■ EXERCISE REQUIREMENTS ■
Pull out every line below that contains the word "toolbar", and copy each one in full.

■ THE RECORDS ■
──────

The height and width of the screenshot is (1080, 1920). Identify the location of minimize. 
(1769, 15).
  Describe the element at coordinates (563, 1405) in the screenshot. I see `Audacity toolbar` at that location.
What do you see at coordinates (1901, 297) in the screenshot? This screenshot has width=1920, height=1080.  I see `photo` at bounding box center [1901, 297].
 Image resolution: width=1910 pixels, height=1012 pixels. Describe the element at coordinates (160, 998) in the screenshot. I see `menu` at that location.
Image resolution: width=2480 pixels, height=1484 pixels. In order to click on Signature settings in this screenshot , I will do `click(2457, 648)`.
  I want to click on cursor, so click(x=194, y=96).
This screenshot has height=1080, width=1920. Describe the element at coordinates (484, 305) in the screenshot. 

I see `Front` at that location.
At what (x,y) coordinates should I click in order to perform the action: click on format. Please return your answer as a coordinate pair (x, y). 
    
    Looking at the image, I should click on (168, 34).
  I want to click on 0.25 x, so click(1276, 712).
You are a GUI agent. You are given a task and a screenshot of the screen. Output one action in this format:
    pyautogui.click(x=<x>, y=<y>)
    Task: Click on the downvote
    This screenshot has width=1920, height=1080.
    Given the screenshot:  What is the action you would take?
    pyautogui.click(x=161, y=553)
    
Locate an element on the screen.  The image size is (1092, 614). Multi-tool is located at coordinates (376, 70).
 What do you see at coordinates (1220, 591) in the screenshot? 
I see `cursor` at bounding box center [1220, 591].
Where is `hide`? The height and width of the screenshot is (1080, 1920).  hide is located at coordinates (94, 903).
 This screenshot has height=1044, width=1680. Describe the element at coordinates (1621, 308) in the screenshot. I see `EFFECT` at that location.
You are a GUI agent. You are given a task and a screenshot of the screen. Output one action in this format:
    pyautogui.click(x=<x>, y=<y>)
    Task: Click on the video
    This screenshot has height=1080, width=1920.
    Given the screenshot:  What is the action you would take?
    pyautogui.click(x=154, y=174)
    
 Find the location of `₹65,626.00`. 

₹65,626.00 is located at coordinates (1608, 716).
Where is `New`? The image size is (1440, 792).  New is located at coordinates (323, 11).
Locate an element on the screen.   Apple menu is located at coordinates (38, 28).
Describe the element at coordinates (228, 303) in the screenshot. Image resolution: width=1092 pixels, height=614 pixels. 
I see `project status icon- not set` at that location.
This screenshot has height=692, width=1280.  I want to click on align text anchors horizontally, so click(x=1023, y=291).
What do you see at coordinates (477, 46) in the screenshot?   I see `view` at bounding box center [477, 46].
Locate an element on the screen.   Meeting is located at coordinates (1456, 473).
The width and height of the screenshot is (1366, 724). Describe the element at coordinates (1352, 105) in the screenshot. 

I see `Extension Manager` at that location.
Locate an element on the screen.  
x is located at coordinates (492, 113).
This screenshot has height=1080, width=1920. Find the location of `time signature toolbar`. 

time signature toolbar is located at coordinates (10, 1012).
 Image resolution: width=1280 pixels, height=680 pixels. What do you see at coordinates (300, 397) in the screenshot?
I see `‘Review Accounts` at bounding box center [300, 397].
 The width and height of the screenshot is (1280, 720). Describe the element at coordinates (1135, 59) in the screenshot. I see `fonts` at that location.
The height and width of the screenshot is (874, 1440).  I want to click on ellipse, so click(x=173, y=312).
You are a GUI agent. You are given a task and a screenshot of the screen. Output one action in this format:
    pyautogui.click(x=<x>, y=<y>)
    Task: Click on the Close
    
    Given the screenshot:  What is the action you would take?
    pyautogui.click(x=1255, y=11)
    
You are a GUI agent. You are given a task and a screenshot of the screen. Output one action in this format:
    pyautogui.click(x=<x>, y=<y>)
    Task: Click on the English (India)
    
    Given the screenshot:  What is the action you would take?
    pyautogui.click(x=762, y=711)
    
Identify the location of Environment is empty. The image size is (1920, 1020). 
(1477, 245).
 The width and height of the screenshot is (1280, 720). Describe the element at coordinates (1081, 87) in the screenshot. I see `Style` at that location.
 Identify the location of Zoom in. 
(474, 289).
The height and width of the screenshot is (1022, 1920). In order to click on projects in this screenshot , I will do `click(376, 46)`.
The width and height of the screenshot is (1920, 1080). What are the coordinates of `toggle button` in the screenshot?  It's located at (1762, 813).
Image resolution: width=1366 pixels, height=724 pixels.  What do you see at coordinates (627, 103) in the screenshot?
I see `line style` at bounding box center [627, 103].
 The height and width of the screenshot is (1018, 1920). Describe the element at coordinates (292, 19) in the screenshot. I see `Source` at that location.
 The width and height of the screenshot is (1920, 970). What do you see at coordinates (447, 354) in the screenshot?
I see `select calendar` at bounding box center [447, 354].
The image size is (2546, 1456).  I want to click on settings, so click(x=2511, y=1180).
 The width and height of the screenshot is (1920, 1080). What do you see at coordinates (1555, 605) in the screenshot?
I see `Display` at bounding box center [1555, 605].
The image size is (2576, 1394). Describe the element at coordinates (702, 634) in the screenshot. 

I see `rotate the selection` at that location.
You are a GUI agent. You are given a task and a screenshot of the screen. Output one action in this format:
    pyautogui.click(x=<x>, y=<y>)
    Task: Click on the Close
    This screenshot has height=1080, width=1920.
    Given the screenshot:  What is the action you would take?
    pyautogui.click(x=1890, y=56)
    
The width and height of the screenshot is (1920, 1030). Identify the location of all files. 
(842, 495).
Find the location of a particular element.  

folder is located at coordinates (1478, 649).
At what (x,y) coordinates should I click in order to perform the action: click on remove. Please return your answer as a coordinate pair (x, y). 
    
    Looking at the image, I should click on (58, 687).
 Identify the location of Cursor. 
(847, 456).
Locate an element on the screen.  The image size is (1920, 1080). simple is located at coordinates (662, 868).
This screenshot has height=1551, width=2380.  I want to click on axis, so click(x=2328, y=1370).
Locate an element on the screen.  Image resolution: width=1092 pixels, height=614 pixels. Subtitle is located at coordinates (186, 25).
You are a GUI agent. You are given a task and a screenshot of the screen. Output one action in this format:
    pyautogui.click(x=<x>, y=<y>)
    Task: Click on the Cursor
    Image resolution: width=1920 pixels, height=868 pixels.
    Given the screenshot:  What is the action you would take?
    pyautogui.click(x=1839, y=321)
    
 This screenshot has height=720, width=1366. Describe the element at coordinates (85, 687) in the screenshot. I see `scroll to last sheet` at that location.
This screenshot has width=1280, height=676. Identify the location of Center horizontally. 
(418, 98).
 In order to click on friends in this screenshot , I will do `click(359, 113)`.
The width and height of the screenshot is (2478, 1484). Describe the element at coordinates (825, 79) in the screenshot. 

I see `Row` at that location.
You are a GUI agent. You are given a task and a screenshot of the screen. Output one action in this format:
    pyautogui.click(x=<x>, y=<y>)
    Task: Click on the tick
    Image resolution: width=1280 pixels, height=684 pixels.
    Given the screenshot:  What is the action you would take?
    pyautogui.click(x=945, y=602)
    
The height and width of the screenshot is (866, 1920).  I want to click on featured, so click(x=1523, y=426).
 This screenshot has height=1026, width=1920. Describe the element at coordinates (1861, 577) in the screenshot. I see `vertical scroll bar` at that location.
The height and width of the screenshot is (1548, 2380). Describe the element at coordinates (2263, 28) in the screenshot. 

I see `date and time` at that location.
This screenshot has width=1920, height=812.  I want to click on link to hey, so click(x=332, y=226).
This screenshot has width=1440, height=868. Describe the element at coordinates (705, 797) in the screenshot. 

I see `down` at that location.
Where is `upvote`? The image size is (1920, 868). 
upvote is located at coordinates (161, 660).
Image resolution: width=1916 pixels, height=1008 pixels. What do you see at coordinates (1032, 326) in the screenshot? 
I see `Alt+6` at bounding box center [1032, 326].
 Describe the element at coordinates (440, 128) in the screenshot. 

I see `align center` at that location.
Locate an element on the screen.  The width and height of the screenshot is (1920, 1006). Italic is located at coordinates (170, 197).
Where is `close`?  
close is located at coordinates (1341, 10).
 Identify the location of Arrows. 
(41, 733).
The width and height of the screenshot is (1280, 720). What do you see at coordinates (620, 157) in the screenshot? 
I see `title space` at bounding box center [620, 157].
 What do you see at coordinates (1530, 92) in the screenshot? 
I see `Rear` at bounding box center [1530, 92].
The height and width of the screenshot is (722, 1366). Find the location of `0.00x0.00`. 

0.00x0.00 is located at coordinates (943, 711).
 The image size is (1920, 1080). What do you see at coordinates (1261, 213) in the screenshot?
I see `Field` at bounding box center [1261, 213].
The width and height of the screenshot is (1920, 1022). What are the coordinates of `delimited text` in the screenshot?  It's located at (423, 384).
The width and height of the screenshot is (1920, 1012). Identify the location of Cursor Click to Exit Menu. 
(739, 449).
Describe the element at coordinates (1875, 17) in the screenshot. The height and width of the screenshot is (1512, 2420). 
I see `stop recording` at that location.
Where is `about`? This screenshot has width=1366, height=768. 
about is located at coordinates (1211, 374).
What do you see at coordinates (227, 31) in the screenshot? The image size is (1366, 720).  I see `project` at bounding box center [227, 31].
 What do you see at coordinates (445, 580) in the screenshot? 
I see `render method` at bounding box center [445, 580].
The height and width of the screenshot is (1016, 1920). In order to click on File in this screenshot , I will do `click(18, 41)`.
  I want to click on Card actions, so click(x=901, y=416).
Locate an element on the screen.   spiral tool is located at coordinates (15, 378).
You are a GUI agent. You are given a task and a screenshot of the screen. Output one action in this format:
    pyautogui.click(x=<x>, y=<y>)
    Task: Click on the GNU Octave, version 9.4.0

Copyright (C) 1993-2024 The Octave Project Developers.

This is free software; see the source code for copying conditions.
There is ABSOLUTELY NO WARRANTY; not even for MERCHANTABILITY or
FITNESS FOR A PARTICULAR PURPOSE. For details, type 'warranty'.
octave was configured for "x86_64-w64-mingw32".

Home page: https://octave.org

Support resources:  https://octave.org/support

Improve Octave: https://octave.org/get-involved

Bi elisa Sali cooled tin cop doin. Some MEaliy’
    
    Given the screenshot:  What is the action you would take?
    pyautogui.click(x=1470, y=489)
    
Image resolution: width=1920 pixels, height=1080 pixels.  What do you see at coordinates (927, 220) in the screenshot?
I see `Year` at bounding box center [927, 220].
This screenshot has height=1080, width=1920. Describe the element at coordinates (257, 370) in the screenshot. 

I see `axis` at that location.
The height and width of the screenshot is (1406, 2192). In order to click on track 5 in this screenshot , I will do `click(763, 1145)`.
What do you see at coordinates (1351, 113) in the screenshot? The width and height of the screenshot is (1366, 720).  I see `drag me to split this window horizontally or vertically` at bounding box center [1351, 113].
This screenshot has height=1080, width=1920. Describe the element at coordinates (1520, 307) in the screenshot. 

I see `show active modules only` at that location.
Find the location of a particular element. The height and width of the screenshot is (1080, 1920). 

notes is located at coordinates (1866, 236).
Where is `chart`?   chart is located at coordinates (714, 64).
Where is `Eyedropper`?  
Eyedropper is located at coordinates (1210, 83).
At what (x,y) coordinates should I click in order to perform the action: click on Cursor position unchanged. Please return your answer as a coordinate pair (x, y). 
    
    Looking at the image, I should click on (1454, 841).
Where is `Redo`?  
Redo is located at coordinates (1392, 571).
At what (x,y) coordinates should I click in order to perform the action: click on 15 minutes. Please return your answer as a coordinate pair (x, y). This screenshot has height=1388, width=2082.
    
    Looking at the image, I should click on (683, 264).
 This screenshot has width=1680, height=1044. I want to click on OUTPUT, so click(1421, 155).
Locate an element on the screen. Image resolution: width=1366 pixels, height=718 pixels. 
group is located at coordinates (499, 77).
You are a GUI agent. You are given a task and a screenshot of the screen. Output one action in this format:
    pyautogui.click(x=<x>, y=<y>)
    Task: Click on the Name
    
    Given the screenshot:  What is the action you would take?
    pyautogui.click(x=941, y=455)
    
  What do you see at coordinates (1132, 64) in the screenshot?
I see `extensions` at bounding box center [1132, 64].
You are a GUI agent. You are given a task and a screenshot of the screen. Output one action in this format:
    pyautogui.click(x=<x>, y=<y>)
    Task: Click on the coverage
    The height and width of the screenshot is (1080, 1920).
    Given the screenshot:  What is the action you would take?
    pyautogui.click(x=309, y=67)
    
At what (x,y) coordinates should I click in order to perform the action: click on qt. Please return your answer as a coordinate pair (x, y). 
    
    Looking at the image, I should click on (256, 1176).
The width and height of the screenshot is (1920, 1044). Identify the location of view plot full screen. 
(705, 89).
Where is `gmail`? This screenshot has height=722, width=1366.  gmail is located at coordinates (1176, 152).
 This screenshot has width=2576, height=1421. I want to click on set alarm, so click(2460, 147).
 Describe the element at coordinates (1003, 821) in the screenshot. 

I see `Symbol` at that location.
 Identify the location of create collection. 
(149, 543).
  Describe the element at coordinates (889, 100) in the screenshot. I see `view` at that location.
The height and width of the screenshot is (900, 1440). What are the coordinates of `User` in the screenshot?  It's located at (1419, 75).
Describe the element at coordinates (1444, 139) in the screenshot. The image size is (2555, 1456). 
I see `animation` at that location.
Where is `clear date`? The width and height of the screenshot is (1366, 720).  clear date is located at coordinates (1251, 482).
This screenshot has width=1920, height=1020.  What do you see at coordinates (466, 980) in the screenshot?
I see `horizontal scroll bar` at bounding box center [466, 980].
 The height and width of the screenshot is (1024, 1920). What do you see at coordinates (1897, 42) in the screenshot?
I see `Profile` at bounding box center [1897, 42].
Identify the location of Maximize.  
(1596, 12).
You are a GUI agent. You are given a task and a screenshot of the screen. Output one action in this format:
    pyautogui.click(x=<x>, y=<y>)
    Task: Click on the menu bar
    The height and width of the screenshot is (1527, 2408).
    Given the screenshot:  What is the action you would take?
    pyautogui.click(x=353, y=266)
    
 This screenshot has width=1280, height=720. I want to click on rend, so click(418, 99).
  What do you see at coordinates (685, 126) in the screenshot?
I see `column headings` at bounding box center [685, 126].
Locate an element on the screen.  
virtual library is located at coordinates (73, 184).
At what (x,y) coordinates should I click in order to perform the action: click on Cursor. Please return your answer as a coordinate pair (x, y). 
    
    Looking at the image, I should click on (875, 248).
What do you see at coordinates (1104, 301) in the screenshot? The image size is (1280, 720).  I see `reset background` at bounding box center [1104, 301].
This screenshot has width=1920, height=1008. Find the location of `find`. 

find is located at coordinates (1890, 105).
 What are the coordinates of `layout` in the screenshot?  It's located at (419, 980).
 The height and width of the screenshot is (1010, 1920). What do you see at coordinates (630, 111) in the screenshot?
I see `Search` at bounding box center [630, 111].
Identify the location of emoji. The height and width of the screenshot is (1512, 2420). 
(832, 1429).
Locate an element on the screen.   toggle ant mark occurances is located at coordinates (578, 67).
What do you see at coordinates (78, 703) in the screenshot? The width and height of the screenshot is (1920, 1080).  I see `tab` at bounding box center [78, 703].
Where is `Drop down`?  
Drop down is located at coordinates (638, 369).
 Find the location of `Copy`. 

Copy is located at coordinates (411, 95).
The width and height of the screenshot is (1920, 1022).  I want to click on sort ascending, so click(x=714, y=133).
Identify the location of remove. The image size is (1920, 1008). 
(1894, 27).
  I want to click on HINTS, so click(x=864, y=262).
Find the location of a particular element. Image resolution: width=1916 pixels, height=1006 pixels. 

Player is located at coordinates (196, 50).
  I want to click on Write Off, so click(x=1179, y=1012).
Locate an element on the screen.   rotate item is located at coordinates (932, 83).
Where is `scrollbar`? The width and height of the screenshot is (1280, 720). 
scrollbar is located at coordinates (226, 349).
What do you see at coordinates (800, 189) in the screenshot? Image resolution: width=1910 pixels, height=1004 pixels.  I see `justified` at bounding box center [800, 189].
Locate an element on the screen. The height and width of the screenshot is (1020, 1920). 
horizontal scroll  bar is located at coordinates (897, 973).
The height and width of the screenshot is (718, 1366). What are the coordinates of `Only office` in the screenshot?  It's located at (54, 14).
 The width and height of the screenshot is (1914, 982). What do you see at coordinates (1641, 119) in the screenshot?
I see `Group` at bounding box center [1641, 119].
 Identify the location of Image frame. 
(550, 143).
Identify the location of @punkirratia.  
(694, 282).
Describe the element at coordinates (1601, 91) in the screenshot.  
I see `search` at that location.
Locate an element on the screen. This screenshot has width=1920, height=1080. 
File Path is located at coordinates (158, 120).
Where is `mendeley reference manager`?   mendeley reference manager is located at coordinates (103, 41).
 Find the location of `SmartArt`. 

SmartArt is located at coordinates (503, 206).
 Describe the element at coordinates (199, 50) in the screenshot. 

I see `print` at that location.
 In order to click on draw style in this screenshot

──────

■ SOLUTION FOR THIS TASK ■
  Describe the element at coordinates (563, 1405) in the screenshot. I see `Audacity toolbar` at that location.
This screenshot has height=1080, width=1920. Find the location of `time signature toolbar`. 
time signature toolbar is located at coordinates (10, 1012).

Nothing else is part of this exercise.